Why virtual trials matter
Clinical trials are a necessary component to gaining approval for drugs and treatments, however their processes can be hugely exclusionary. “The actual study design [of clinical trials] is a high burden,” emphasises Levy. “You may have to go into a [trial] site 15 or 20 times over a six month period, every week for two to three hours. If you’re sick or elderly and you maybe live 30-40 miles away, it’s a massive burden on the patient and on the carers.”
Around 50% of these visits are not of high importance, he continues, needed only for recording vital signs or monitoring progress rather than undertaking major tests or scans.
Virtual trials could relieve some of these burdens by taking follow-up appointments to the patients rather than the other way around. “We’ve been trying to push the pharmaceutical industry and trial sites to be more patient-centric, to focus on making it easier for patients to be a part of trials and to make it less of a burden to do so,” says Levy.
They also open up the pool of applicants as the number of necessary hospital trips becomes more manageable. This could be particularly impactful for patients in rural areas and increase overall patient enrolment.
He emphasises that it is not the aim of companies such as Veeva to make all clinical trials completely virtual, however, suggesting that only 5-10% of clinical trials even have the capacity to be completely virtual. “We don’t want this to be the ‘new normal’,” Levy states. “We don’t want every visit to be virtual [but] we’re creating proof points that if we have to do 100%, we probably could, and therefore what we’re asking for is much less.”
Virtual trials and COVID-19
Although acknowledging increased interest in the possibilities afforded by virtual trials, Levy was cautious not to exaggerate their uptake. “The push for virtual visits has been going on for 10 years and I would say that less than probably 0.1% of visits today [before COVID-19] are virtual,” he states. “You still have people entering information into a piece of paper and then providing it to the pharmaceutical company for their assessment.”
This circuitous method of data sharing continues because EHRs and EMRs are not built to capture clinical trial or other research data. Much like the pre-pandemic reluctance to truly exploit the potential of telemedicine as a primary means of healthcare provision, the lack of reliable research-sharing structures underlines a prior lack of enthusiasm to modernise healthcare at an institutional level.
The COVID-19 pandemic, however, significantly impacted the mindset around healthcare provision, particularly surrounding telemedicine, with necessary restrictions to face-to-face contact dispelling earlier apprehensions.

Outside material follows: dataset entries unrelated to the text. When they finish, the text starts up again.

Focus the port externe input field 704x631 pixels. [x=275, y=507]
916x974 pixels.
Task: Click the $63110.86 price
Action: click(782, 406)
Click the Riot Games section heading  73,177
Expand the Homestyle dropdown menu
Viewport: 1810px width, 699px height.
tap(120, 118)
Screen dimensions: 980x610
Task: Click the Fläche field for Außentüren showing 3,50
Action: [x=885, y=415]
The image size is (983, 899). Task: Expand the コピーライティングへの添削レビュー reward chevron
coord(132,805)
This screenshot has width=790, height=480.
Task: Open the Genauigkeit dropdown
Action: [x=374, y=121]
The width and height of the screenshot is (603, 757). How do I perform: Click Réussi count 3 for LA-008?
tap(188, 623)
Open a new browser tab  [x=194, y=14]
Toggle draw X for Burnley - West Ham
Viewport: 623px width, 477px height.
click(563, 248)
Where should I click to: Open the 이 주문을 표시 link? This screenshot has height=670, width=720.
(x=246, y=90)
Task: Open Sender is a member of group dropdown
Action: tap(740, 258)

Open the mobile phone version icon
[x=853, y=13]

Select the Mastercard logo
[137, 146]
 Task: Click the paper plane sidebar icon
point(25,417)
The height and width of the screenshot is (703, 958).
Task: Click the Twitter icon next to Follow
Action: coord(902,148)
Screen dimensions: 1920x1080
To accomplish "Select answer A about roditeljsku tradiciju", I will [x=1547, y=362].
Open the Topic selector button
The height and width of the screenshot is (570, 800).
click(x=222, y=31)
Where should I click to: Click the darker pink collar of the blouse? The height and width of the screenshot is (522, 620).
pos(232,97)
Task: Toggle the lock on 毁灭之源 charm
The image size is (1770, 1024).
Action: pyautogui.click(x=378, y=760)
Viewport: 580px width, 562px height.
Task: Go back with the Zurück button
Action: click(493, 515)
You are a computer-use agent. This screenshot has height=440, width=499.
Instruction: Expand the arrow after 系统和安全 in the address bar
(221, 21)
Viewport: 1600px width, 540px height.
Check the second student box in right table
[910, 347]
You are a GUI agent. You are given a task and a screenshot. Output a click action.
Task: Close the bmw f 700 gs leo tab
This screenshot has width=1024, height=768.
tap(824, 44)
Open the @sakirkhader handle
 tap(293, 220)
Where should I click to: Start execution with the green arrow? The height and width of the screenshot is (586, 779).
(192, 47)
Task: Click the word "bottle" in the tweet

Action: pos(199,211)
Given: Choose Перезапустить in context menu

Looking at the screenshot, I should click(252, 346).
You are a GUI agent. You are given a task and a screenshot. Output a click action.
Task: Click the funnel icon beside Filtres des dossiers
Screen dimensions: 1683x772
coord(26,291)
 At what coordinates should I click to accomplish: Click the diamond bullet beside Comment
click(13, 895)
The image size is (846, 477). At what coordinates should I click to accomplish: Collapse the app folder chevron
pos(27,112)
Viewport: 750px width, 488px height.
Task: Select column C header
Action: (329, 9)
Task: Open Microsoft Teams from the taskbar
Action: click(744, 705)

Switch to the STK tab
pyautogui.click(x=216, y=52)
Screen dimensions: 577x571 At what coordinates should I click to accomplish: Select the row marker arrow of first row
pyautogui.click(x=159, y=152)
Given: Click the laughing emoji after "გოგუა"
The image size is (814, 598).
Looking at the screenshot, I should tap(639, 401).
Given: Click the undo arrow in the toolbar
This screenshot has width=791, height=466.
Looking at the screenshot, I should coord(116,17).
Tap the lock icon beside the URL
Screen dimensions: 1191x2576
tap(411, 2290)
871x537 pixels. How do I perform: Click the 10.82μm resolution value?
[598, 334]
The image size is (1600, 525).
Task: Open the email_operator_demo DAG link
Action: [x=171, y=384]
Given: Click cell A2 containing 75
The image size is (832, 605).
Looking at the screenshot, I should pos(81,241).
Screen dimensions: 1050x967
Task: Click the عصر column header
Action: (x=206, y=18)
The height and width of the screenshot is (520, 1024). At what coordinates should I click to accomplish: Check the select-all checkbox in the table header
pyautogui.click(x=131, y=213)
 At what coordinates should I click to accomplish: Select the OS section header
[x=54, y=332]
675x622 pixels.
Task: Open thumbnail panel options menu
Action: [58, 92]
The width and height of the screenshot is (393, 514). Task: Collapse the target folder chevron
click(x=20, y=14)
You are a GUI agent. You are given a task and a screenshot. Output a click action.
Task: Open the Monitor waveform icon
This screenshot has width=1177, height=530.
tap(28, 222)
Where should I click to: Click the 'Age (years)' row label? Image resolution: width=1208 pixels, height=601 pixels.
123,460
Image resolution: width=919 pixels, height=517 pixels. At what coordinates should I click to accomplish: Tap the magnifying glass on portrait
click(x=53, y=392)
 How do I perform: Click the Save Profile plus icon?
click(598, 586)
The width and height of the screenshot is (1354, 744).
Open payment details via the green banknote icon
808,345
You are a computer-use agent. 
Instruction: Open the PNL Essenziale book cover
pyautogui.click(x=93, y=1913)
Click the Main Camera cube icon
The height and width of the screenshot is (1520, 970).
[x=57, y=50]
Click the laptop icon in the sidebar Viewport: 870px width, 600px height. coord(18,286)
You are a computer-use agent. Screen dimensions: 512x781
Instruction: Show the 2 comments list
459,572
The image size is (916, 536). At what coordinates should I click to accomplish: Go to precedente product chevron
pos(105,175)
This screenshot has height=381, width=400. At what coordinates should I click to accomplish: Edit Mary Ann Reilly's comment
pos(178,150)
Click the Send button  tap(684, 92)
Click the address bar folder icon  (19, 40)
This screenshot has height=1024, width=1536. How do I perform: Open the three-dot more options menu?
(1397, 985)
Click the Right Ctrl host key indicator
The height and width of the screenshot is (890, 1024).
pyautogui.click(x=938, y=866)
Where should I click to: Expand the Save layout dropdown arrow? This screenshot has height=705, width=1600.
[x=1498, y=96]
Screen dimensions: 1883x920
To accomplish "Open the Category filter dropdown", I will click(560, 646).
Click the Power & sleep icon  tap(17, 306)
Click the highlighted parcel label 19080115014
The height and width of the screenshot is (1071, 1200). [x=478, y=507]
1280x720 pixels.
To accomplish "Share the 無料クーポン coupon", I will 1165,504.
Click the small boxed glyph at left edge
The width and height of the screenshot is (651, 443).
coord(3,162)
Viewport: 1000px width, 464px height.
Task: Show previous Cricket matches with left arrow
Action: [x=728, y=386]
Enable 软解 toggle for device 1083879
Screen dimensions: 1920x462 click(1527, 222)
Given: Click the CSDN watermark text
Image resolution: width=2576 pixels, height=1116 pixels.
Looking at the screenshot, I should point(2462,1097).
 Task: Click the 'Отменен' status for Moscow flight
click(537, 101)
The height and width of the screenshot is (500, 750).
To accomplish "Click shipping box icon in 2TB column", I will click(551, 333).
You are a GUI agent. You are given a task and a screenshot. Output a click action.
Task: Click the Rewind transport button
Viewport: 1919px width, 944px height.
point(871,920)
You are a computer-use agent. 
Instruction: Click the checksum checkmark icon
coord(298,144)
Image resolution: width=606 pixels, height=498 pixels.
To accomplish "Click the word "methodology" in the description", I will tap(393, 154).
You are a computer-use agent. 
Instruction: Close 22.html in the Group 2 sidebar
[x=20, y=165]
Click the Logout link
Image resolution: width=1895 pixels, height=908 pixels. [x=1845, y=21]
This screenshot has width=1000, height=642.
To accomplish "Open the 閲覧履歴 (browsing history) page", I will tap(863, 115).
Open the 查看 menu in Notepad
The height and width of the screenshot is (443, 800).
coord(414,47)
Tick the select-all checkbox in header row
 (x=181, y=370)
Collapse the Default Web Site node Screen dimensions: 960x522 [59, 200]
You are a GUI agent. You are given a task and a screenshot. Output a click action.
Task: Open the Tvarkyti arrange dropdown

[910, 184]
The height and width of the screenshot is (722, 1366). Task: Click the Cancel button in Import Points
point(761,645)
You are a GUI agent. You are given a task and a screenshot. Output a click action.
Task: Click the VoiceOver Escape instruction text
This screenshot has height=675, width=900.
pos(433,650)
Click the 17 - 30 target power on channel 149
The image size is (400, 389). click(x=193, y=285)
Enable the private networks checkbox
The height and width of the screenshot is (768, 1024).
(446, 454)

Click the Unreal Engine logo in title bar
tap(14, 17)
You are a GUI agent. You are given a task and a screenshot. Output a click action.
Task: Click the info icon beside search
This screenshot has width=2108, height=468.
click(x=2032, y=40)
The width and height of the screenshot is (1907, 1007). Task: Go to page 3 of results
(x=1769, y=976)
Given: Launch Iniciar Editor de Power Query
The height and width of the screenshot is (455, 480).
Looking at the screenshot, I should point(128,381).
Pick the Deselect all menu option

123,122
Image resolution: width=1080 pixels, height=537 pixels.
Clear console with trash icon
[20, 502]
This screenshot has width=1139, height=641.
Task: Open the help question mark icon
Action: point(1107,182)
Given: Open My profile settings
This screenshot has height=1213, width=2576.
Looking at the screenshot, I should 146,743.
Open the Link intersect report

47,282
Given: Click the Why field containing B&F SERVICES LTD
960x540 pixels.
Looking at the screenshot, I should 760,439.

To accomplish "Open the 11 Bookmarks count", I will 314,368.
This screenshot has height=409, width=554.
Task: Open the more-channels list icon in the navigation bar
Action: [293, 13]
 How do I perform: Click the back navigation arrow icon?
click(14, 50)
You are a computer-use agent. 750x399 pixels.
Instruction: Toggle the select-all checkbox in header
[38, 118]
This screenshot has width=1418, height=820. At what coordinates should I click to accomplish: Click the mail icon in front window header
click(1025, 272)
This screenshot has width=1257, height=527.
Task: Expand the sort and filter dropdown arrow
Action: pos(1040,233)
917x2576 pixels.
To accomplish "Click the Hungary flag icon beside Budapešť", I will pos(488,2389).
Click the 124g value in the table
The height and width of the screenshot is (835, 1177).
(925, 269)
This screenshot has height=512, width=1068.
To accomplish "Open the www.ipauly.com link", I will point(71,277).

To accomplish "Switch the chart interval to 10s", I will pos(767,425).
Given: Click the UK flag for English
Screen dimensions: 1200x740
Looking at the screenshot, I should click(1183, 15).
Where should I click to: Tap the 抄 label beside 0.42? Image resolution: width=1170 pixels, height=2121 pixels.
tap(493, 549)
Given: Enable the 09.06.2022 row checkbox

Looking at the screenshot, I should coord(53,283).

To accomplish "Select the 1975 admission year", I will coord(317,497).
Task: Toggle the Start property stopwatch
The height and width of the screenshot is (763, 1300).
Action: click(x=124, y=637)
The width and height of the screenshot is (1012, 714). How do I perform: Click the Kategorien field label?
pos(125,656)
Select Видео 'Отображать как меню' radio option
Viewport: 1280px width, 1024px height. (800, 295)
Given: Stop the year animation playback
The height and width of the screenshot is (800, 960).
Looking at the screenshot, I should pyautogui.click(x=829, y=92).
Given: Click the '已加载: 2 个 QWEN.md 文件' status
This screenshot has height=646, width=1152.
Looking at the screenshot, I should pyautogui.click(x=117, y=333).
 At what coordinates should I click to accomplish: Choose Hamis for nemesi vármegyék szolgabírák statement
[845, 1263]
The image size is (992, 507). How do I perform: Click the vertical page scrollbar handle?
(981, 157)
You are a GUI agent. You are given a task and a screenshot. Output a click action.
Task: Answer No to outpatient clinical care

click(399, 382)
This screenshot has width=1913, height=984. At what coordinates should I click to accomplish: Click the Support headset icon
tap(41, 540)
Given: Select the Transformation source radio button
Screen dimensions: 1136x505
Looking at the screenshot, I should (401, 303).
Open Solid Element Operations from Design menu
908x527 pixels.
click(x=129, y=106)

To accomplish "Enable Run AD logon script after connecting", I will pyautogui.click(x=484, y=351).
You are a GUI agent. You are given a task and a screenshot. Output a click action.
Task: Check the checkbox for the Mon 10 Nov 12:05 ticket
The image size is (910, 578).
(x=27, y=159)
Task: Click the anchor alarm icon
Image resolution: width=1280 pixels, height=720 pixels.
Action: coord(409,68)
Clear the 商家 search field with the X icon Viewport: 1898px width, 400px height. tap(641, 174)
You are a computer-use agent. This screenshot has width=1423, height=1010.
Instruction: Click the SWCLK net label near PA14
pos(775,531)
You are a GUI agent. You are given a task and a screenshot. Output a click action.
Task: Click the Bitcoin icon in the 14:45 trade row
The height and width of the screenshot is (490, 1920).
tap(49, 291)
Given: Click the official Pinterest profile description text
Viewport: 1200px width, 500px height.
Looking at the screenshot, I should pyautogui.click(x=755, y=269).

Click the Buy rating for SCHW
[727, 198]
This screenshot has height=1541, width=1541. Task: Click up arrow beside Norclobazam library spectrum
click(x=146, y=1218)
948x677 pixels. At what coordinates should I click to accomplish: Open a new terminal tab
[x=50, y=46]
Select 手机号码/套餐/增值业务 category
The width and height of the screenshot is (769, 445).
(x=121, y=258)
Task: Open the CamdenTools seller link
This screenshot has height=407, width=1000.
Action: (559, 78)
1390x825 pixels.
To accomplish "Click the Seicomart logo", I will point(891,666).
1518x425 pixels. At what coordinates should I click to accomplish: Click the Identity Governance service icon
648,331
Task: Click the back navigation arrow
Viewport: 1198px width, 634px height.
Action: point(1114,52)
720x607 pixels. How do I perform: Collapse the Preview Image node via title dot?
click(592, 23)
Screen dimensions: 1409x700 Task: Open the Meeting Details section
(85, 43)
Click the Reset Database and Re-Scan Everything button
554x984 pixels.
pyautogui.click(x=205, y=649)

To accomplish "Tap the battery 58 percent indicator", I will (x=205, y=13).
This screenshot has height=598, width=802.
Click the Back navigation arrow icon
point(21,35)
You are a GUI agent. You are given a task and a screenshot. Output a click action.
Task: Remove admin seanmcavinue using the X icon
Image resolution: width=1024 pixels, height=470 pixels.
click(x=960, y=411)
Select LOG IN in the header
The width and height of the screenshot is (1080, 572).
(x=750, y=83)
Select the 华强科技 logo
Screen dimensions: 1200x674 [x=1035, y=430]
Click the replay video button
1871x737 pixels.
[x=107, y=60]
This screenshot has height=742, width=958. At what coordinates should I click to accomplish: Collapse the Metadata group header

Clinical trials, though, have not been able to adapt in the same way.
“Usually there are around 4,000 new clinical trials per year and about 1,000 trials stopped [because of the pandemic],” discloses Levy. The crisis hindered companies from enrolling new patients onto trials and they faced increasing difficulties in continuing visits with existing participants as it might not be ethically appropriate. This, Levy fears, will have led to many protocol deviations, locking participants out of trial findings and therefore losing a substantial part of the trial’s research data, potentially invalidating the study altogether.
“I would say at least 15 pharmaceutical companies said that they would actually not start any new trials other than COVID-related ones.”
Companies such as Veeva tried to redress this issue by developing and providing remote monitoring solutions to pharmaceutical companies whose trials were close to submission for FDA approval, though Levy notes this benefited only a small percentage of the affected studies.
The positive impact of the pandemic
Levy acknowledges that strides have been made during the pandemic, citing regulators and the FDA creating incentives and recommendations for disruptive technologies such as eSource and virtual trials.
“I’m incredibly optimistic that this can be a catalyst for positive.”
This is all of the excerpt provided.